Il est un principe éternel que de deux maux, il faut choisir le moins grand; l'état était rendu au bord du précipice, il fallait le sauver ou périr avec lui, que dis-je? il ne s'agissait même plus pour Henry de la conservation de son trône; il s'agissait de sauver sa propre vie, celle de sa famille, et des serviteurs fidèles qui lui étaient attachés, et celles de ses concitoyens qui n'attendent leur bonheur que de la consolidation de l'ordre des choses qu'il a su établir; dans cette extrémité désespérante, Je conseil du gouvernement se vit contraint de prendre des mesures promptes et énergiques de salut public; les généraux de province, de

division et d'arrondissement reçurent ordre d'arrêter les progrès de la sédition, et de réta— blir le calme par tous les moyens qui seraient en leur pouvoir.

Sans doute il s'est commis des excès dans ces temps malheureux, comme il est toujours arrivé dans les temps d'effervescence et de guerres civiles; une fois que les haines, les vengeances, les jalousies, l'ambition, l'impudicité, la cupidité et le pillage; une fois dis-je ! que toutes ces passions hideuses sont déchainées, il est bien difficile de pouvoir les contenir !

Henry était plongé dans la plus grande douleur; à chaque nouvelle trahison que l'on venait lui annoncer, je l'ai entendu s'écrier avec l'accent de la douleur: Ah les cruels! que leur ai je donc fait?

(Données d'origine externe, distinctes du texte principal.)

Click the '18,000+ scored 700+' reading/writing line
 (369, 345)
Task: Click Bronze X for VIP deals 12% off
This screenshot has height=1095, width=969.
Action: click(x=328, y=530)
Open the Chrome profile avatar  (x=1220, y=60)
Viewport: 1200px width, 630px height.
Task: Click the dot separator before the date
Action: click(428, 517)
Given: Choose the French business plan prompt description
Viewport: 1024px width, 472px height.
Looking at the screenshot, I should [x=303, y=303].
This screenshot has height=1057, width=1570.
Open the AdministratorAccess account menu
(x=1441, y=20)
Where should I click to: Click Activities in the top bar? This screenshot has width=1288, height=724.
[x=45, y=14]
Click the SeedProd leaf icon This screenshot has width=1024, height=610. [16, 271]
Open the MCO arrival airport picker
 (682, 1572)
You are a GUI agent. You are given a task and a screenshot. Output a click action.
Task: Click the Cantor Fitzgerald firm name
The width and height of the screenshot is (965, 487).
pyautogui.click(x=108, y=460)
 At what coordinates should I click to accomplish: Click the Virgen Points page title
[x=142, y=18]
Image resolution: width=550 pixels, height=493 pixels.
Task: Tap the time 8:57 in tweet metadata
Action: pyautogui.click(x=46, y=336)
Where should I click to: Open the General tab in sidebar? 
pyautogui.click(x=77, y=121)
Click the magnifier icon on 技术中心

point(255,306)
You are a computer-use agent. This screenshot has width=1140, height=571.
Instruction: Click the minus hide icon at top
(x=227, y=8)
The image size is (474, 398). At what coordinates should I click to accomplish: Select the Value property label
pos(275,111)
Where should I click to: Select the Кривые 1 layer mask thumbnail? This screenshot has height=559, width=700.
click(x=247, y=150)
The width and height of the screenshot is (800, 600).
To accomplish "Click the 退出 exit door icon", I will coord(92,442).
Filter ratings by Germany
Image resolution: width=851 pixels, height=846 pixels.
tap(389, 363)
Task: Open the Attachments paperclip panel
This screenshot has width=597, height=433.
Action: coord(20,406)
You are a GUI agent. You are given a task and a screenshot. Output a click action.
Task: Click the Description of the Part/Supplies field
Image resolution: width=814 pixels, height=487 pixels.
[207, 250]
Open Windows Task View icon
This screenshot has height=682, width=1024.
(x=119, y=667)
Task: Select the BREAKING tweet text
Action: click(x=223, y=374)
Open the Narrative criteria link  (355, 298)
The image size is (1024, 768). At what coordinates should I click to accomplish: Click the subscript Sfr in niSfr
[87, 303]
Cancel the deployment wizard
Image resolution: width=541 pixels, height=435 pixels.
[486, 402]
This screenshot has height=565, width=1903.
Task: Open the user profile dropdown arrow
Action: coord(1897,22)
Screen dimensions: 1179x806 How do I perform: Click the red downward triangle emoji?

O vous qui calomniez ce Prince malheureux, mais doué d'un cœur bon, sensible et généreux! le connaissez-vous? Avez-vous entendu comme moi ces cris douloureux, qui peignaient si bien ce qui se passait dans son âme? l'avez-vous surpris dans son cabinet à répandre de secrètes larmes et à s'affliger sur les maux de şa patrie

Vous êtes vous mis en son lieu et place, avant de le juger avec autant de sévérité ? que vouliez-vous qu'il fit? fallait-il qu'il se laissât renverser de son trône, égorger lui et sa famille, et tous ceux qui lui étaient dévoués et fidèlement attachés ?

Pour moi, de quelle manière que les contemporains et la postérité jugeront des événemens de son règne, je rendrai témoignage à la vérité; je dirai avec un cœur pénétré d'une intime conviction et du fond de ma conscience, que Henry est parfaitement innocent des maux de la guerre civile, qu'ils appartiennent au temps malheureux où il s'est trouvé placé et ne proviennent pas de son propre fait.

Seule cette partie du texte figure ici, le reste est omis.